(Stored data entries)
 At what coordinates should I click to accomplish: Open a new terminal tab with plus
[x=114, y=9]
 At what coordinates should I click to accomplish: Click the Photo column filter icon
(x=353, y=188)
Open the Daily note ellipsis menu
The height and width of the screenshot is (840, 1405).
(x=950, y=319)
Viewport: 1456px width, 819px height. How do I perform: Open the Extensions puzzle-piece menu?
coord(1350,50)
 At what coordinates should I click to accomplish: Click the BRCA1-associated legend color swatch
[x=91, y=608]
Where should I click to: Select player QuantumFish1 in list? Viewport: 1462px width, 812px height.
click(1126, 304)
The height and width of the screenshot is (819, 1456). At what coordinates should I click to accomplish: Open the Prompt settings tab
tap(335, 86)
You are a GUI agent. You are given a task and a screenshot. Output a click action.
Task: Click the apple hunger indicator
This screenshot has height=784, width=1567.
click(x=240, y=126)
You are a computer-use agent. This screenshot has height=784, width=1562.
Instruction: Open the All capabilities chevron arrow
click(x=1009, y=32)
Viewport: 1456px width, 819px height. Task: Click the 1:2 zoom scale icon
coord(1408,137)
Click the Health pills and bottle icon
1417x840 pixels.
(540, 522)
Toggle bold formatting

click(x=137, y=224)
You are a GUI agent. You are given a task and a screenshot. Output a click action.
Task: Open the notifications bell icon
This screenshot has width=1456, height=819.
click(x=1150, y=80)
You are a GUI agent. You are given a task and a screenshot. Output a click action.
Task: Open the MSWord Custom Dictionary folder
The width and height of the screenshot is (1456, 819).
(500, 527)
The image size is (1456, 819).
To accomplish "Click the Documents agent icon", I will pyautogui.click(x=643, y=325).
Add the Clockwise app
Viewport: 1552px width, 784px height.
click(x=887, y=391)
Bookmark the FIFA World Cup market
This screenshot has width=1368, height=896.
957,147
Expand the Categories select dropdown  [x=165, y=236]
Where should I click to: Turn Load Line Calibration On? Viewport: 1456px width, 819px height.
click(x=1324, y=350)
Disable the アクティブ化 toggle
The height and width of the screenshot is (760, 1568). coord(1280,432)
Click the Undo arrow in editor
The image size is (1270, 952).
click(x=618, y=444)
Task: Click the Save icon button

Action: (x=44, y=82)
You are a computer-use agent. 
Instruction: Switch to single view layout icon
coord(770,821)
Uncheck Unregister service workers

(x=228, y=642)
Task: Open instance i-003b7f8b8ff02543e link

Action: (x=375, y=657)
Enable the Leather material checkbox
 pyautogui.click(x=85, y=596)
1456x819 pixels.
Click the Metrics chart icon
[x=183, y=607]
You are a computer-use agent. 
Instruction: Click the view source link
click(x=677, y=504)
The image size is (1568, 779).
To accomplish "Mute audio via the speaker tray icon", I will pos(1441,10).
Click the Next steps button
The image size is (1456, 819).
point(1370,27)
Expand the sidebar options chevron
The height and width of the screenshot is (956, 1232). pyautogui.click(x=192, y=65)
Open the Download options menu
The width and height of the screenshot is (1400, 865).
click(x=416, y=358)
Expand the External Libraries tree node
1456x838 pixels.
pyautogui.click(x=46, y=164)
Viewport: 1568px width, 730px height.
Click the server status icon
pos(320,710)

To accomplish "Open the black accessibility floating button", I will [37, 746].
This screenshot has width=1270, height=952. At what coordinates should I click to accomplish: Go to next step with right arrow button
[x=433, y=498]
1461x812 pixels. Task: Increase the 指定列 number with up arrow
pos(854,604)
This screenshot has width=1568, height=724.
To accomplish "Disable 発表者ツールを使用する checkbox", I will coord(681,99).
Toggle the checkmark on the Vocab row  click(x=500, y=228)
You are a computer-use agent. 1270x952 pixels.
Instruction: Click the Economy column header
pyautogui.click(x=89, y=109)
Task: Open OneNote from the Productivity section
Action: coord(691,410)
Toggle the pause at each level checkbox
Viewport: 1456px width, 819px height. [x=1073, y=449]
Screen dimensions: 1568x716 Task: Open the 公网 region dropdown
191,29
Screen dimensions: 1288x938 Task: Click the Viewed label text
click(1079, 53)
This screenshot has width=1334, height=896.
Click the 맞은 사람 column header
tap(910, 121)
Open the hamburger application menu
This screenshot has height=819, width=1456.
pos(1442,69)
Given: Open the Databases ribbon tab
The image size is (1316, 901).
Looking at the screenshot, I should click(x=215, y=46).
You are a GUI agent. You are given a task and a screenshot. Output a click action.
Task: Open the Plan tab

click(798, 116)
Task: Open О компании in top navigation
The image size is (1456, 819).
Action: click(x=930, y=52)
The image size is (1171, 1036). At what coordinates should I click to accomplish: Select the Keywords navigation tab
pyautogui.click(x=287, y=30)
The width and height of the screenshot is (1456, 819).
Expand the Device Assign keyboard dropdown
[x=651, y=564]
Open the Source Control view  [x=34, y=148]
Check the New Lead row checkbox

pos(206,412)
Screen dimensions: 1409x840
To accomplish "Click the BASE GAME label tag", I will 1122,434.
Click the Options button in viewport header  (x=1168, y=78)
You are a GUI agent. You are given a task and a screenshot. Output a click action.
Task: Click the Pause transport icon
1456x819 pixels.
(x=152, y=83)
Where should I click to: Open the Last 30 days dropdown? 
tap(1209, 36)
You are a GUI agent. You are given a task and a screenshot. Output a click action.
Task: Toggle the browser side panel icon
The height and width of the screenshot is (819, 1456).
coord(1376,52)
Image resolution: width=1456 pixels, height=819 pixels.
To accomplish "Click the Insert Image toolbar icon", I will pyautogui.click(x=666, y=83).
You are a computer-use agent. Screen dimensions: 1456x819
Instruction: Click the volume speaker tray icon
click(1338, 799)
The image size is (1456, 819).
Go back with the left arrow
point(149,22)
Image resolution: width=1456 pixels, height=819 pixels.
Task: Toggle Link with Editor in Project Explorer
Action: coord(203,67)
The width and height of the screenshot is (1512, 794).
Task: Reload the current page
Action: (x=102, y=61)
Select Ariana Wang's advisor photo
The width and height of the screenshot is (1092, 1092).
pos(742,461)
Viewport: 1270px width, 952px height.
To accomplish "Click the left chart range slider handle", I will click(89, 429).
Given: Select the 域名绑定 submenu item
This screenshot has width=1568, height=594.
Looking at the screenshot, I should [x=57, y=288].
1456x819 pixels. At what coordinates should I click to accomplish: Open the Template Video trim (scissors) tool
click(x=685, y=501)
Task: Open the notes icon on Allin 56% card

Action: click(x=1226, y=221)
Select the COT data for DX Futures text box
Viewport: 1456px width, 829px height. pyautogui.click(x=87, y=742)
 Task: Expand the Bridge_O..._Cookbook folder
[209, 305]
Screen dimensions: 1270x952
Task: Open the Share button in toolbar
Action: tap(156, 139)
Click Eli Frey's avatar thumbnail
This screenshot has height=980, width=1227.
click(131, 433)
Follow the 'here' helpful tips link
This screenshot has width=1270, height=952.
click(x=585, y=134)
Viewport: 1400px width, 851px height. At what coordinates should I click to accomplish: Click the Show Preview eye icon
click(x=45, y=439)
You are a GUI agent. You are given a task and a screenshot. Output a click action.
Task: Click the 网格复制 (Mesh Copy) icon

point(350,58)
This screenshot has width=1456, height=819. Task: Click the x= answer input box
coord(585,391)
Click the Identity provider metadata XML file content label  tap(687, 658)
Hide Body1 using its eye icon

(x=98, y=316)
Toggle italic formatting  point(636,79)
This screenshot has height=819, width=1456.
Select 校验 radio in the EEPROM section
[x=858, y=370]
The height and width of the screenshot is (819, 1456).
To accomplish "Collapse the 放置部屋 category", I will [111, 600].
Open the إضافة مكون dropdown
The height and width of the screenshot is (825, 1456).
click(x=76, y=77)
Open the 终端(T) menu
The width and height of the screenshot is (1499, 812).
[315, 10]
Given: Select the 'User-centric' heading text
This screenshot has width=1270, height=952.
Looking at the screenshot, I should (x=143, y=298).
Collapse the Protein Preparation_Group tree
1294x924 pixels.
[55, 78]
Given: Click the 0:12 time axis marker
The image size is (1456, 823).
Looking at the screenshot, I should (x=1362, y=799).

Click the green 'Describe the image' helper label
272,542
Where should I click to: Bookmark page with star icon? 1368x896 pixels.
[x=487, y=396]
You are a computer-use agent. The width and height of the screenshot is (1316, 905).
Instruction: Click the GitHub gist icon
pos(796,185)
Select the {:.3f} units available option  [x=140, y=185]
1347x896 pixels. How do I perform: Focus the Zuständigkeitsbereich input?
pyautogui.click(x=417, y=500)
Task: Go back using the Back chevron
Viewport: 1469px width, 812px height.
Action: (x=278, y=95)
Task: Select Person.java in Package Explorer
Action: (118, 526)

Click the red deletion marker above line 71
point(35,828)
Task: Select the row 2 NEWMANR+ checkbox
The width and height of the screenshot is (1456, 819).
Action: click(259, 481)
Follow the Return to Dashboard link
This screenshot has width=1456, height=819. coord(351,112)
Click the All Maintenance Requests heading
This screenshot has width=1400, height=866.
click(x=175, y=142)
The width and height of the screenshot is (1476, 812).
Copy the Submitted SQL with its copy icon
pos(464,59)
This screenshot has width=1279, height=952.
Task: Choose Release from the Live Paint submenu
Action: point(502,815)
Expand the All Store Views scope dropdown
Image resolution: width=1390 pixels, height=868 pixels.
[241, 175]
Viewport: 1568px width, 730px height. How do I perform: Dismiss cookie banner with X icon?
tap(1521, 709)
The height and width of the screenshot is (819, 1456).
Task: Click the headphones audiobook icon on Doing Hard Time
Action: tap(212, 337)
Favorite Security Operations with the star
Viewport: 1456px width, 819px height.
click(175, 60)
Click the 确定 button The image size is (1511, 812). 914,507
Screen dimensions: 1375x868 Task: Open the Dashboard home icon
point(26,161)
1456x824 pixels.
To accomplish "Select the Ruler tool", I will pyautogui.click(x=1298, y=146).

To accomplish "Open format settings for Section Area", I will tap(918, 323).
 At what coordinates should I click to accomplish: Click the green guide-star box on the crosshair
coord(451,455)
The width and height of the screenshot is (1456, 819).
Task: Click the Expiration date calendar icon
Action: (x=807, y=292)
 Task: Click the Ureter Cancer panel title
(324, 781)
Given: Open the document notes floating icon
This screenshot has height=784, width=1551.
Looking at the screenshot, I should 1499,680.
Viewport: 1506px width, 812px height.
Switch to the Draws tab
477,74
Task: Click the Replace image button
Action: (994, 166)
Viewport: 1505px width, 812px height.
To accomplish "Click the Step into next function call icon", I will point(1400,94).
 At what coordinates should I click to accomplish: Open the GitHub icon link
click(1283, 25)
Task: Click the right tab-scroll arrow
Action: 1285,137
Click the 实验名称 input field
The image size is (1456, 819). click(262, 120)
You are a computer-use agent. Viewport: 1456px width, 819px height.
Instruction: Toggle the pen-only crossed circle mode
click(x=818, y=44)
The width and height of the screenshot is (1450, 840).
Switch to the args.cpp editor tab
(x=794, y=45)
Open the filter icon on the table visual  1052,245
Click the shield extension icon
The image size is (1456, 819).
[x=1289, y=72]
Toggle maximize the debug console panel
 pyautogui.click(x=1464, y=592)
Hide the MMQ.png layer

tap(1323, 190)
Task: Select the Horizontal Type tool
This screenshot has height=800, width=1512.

## Exercise directions
Say how many lines in the entries contain the string "computer", and say nothing else.

## Solution to this task
7